**Goal of the exercise:**
Duplicate the records below, everything from the line containing "Select waist value 65 under 171 column" down to the line containing "Viewport: 390px width, 276px height.", and include both of those lines.

**Data rows:**
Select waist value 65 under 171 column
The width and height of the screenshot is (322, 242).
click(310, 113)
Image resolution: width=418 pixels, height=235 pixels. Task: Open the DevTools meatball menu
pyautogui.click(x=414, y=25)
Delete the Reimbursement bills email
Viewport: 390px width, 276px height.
...
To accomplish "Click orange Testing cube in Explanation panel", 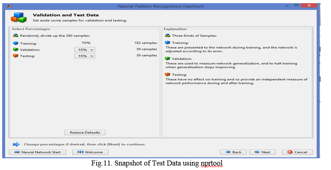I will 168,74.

**Answer below:**
Select waist value 65 under 171 column
The width and height of the screenshot is (322, 242).
click(310, 113)
Image resolution: width=418 pixels, height=235 pixels. Task: Open the DevTools meatball menu
pyautogui.click(x=414, y=25)
Delete the Reimbursement bills email
Viewport: 390px width, 276px height.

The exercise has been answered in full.